* _WHAT THE EXERCISE ASKS_
Produce a copy of every line in the records that holds the string "icon".

* _Dataset entries_
********

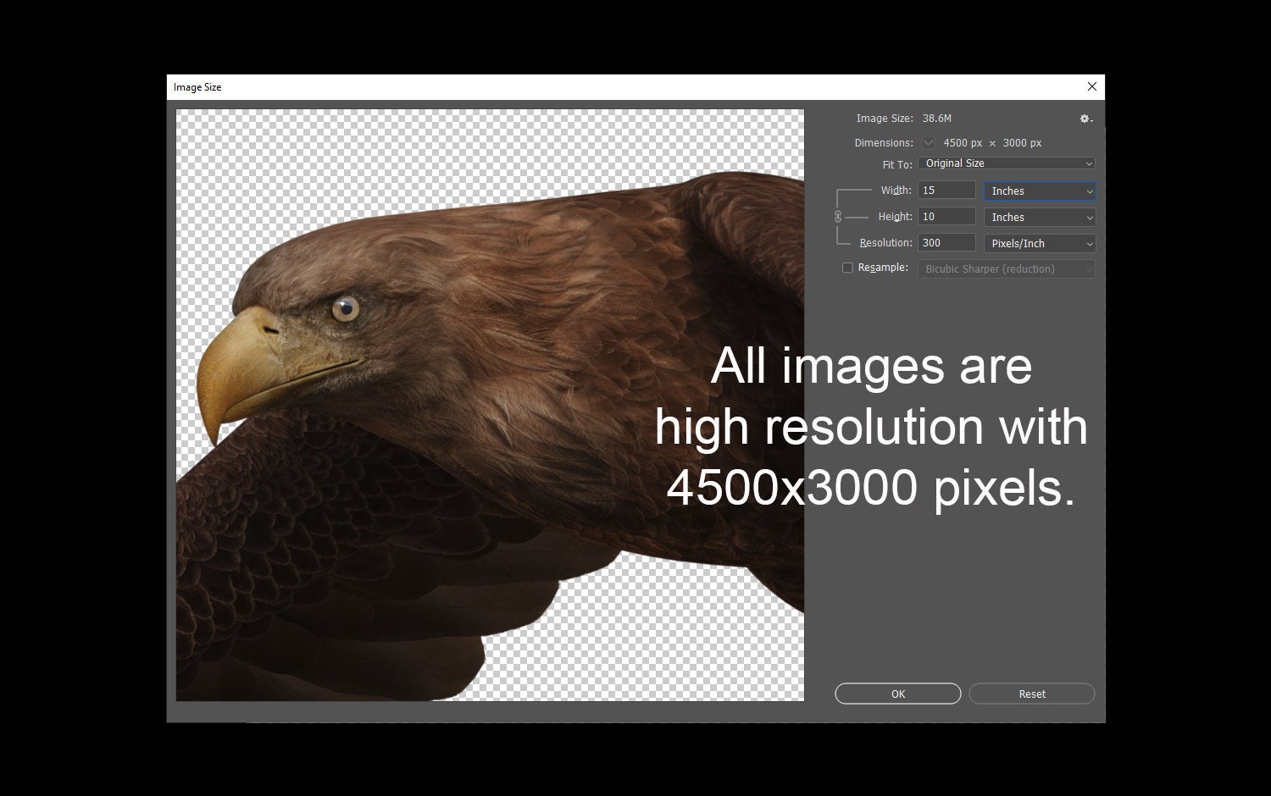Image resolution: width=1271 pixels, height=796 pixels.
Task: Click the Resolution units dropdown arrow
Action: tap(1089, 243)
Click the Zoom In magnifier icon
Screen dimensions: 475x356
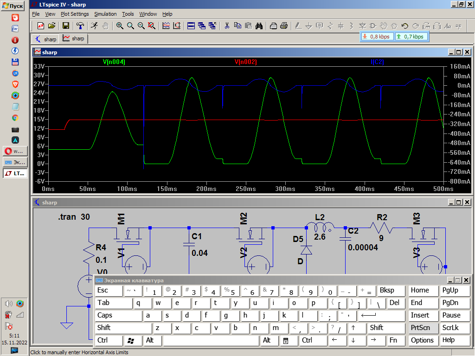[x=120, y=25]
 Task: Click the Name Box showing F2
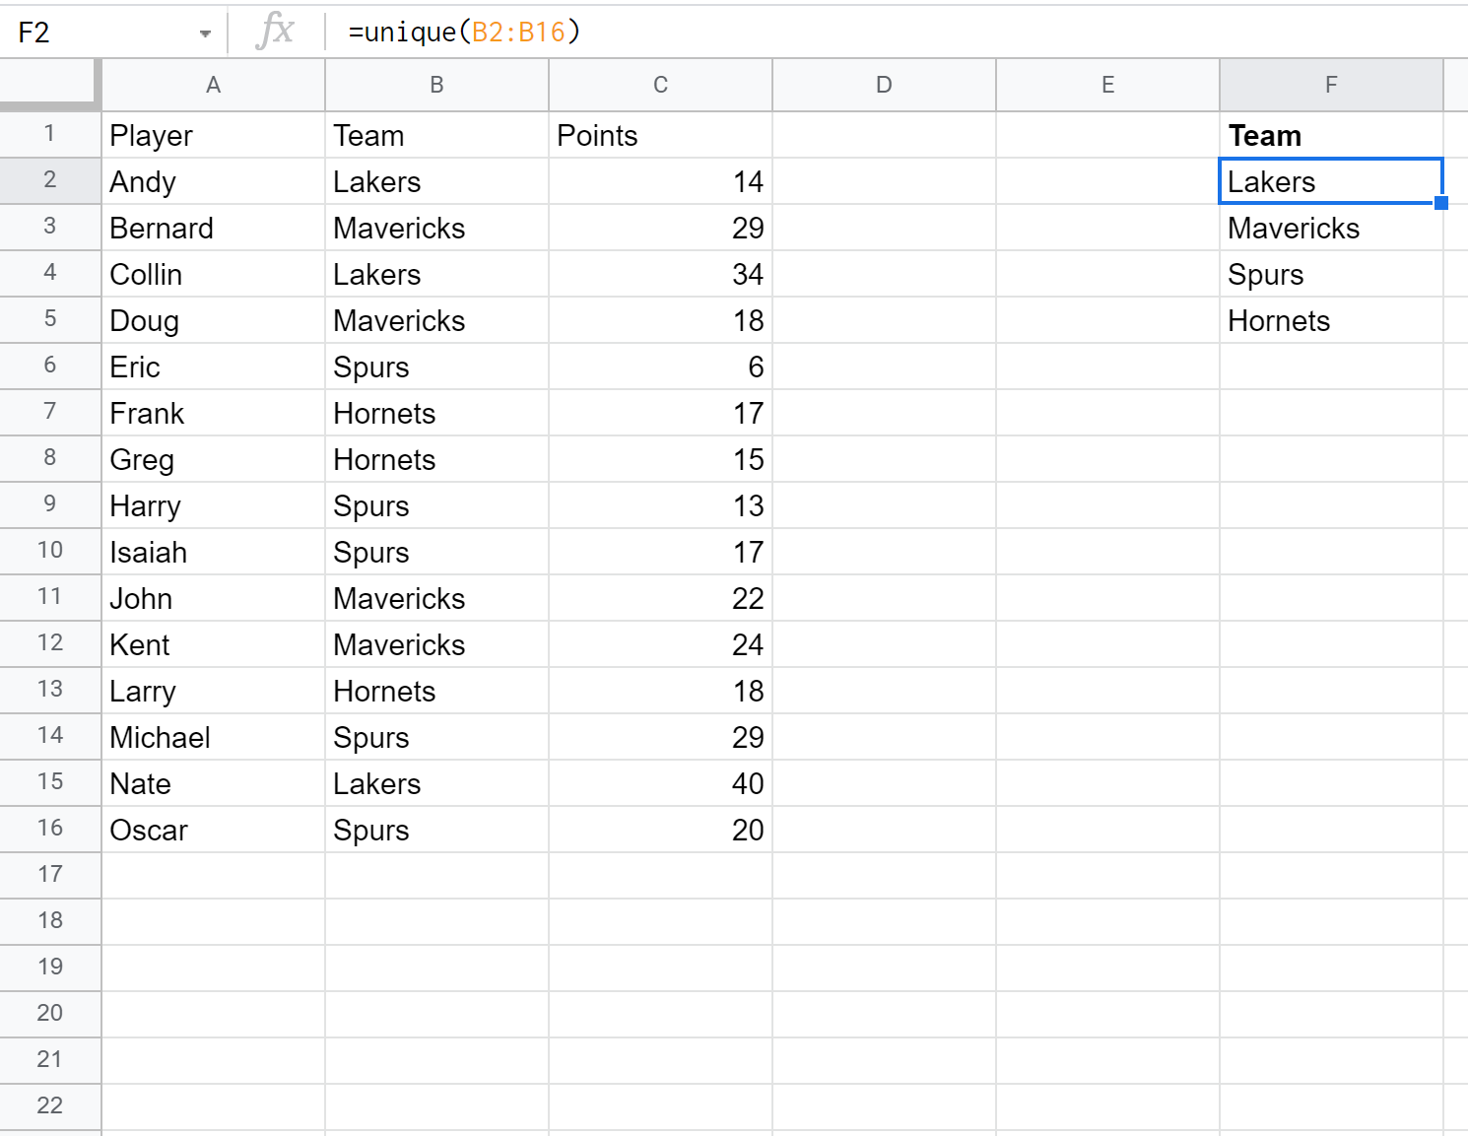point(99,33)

********

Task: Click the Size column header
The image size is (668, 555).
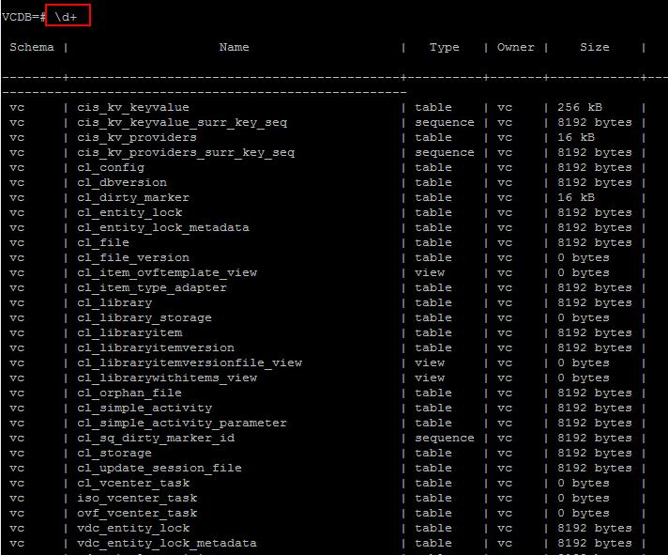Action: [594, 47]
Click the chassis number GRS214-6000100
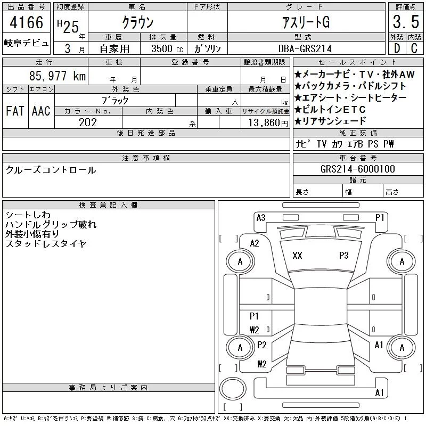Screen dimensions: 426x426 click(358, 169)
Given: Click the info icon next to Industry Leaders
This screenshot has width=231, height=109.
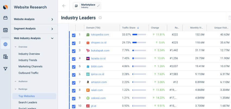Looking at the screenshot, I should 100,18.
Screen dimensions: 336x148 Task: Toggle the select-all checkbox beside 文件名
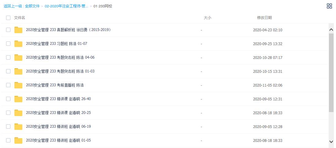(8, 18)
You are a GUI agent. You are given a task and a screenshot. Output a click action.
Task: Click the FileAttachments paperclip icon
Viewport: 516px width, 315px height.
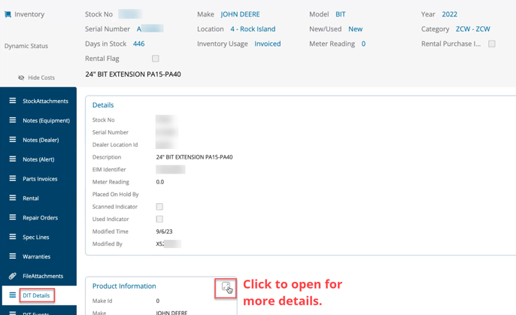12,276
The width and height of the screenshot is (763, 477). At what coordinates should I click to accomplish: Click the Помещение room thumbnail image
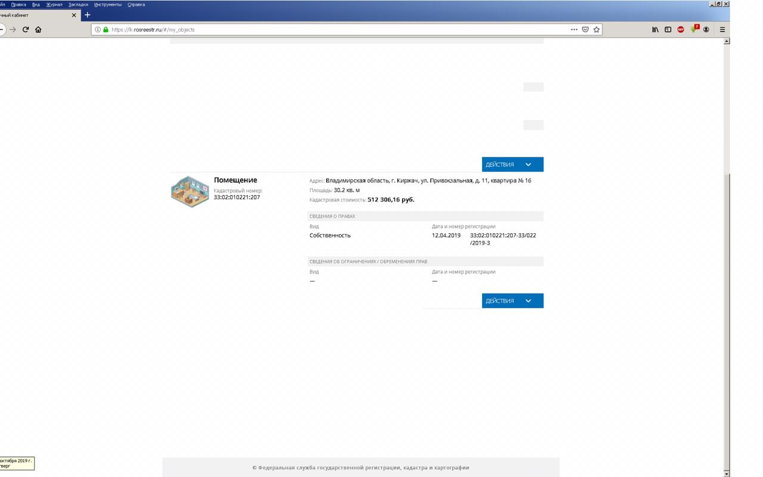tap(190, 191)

********

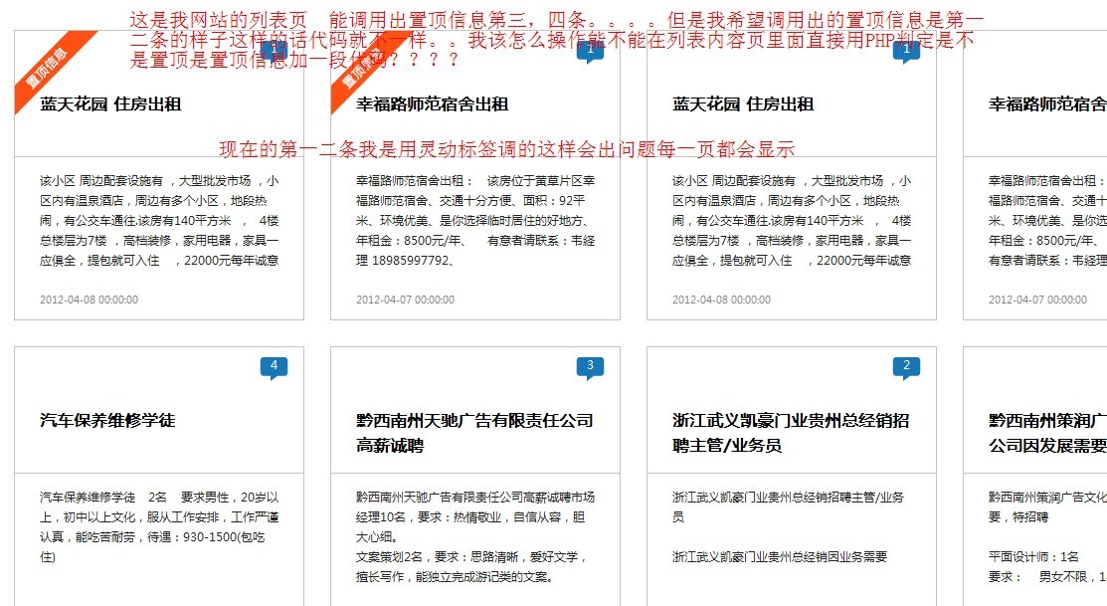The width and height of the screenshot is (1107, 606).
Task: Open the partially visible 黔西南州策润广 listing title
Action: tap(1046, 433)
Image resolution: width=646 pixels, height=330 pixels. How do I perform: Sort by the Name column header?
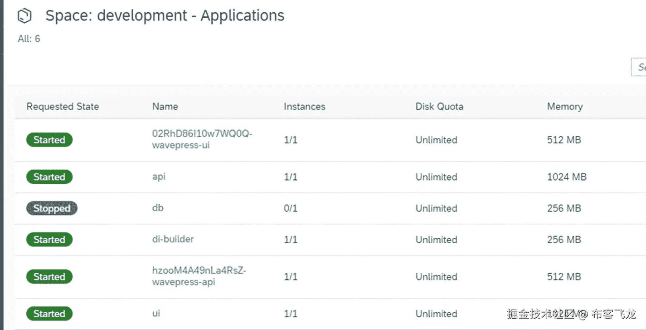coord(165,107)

********

* _SOLUTION TO THE EXERCISE_
Click the Zoom In magnifier icon
Given: Click the info icon next to Industry Leaders
Task: Click the FileAttachments paperclip icon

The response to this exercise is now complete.